* _WORK TO BE COMPLETED_
Start at the line in the entries below that contains "You are a GUI", stop at the line that contains "1498x523 pixels.", and output exactly the lines in that span, both ends included.

#### SUPPLIED DATA

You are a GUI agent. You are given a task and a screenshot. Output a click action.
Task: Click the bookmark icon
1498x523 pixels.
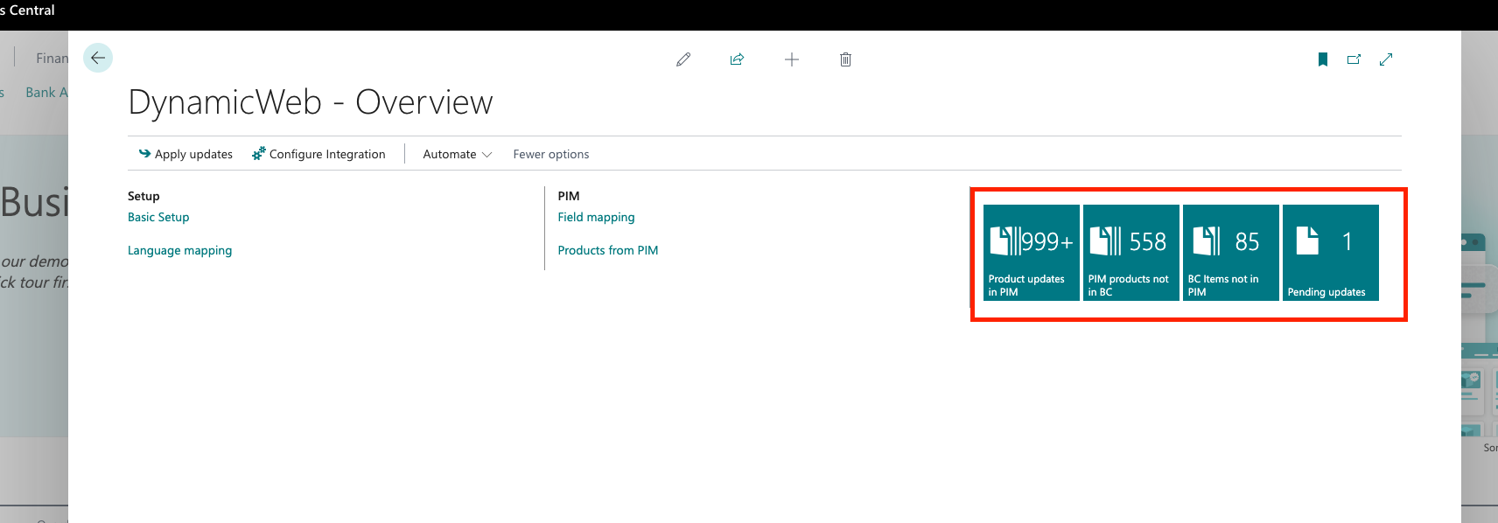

########
#### SUPPLIED DATA

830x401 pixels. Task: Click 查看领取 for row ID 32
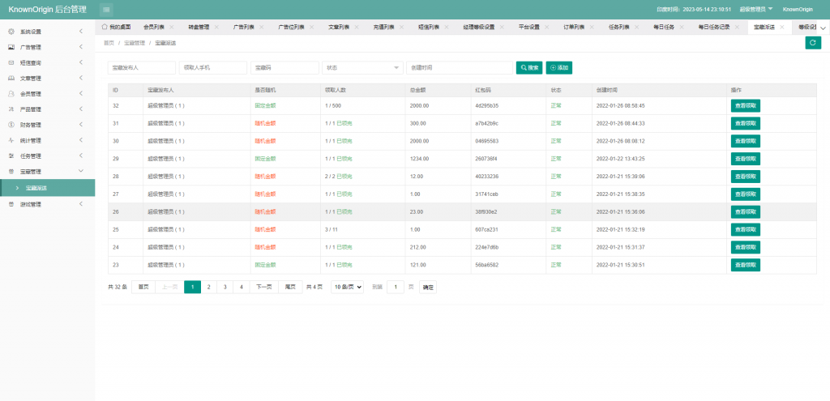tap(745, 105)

########

* _RESPONSE BOX_
You are a GUI agent. You are given a task and a screenshot. Output a click action.
Task: Click the bookmark icon
1498x523 pixels.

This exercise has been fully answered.